You’re right - I should have said “brine shrimp”, not just “shrimp”.

I typed this for george and system kicked it:
quote="gbrooks9, post:149, topic:5109"]
Talk about a simplistic reduction. Yes… floods have been the context of many a mass burial and resulting mass fossilization!
[/quote]

Show me the proof. Say a flood hits my town and i an buried in 10 feet of sediment. Will my body become fossilized or will my flesh and bones turn into mush…dust to dust I dont know the answer! Im asking. If the answer is the latter and we see information from a scientist who says that a large number (70 or 80%) of species representatives of living mammels in Europe are represented in the fossil record in Europe and even more when you go worldwide, this is telling.

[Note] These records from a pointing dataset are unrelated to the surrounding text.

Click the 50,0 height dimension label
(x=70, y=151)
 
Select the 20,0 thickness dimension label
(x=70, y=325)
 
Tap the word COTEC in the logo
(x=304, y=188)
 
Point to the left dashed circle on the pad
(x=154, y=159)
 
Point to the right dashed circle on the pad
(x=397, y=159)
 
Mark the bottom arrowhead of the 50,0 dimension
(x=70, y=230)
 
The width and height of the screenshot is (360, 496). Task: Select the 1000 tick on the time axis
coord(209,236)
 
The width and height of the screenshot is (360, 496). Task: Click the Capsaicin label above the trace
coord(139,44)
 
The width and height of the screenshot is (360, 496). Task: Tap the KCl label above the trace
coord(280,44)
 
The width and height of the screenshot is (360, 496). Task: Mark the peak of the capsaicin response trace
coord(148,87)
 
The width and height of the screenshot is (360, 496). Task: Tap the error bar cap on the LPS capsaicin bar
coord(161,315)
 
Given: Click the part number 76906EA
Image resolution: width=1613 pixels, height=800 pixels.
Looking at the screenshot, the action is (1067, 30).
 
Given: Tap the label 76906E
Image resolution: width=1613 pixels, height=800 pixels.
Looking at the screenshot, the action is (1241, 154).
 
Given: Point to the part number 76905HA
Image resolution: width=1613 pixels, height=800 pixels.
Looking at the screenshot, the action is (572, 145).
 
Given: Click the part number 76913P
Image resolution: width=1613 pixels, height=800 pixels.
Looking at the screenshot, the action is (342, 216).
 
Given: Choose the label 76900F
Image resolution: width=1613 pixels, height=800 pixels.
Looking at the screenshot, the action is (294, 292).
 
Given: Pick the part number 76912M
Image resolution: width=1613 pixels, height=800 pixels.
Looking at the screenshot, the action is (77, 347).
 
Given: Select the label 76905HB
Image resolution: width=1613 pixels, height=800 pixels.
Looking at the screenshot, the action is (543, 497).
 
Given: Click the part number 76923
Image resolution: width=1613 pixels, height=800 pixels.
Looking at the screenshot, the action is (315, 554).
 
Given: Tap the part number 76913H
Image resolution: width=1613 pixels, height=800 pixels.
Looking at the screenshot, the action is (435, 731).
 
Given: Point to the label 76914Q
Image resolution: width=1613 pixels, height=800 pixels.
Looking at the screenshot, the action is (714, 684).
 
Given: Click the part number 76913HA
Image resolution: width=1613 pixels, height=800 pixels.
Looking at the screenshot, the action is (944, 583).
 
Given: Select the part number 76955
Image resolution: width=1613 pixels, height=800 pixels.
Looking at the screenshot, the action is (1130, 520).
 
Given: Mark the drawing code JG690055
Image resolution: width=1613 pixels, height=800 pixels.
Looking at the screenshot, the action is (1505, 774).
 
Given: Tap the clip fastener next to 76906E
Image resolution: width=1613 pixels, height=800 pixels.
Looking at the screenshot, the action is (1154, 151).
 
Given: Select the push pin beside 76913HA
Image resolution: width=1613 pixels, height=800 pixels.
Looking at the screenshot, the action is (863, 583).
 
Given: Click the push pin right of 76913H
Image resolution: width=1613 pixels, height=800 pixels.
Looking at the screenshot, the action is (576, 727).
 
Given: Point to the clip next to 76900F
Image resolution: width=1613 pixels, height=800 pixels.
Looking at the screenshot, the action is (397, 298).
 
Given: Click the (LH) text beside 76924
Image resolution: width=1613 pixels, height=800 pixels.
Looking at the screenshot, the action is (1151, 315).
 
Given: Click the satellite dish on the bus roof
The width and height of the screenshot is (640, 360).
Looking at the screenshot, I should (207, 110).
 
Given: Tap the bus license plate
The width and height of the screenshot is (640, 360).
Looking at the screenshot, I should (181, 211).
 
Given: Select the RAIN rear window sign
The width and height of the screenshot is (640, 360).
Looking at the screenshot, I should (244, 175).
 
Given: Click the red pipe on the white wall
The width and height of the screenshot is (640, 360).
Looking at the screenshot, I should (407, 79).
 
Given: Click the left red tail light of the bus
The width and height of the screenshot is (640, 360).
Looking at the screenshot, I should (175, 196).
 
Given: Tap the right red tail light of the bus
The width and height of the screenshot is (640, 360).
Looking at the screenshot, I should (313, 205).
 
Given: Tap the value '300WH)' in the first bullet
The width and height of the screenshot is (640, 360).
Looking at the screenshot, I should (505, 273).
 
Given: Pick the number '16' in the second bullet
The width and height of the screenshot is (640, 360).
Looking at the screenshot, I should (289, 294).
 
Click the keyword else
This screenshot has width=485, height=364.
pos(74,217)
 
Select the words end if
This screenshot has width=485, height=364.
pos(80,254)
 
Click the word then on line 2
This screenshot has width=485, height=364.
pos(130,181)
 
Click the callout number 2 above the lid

But back to my question…if im buried in 10 feet of flood sediment, do i become a fossil? What is the depth necessary for fossilzation to take place?

Are you familiar with Pompeii and Herculaneum? Not floods, exactly, but certainly ash and mud.

It’s been shown that that claim is false, right? Remember that discussion?

No depth at all. It can happen on the surface, depending on conditions. Bones and shells are pretty hard. Teeth are harder, and most mammal fossils are teeth.

I doubt that it “proved” such a claim. More likely, it simply asserted such a claim.

One of many reasons why I left the Young Earth Creationism some years ago was that I discovered that a lot of bold claims stated in the literature published by my favorite YEC authorities were seriously outdated, sadly mistaken, or seriously confused—or all of the above.

Greg, I think a lot of my background was probably similar to yours. I was told that one either accepted a particular brand of hyper-literalism in Genesis or one was on a slippery slope to blatant atheism—with no possible territory to be found in-between. (At least, not for long.) The love of false dichotomies was something I found often among my YEC brethren and I eventually became exasperated by it.

Moreover, thick layers of salt and thick layers of fossils (representing an enormous quantities of biomass) represent far greater problems for Young Earth Creationists than for anybody else.

Greg, I do hope that you will eventually come to understand that you can trust God’s revelations in his creation just as you can trust God’s revelations in his scriptures. You don’t have to choose the one and reject the other.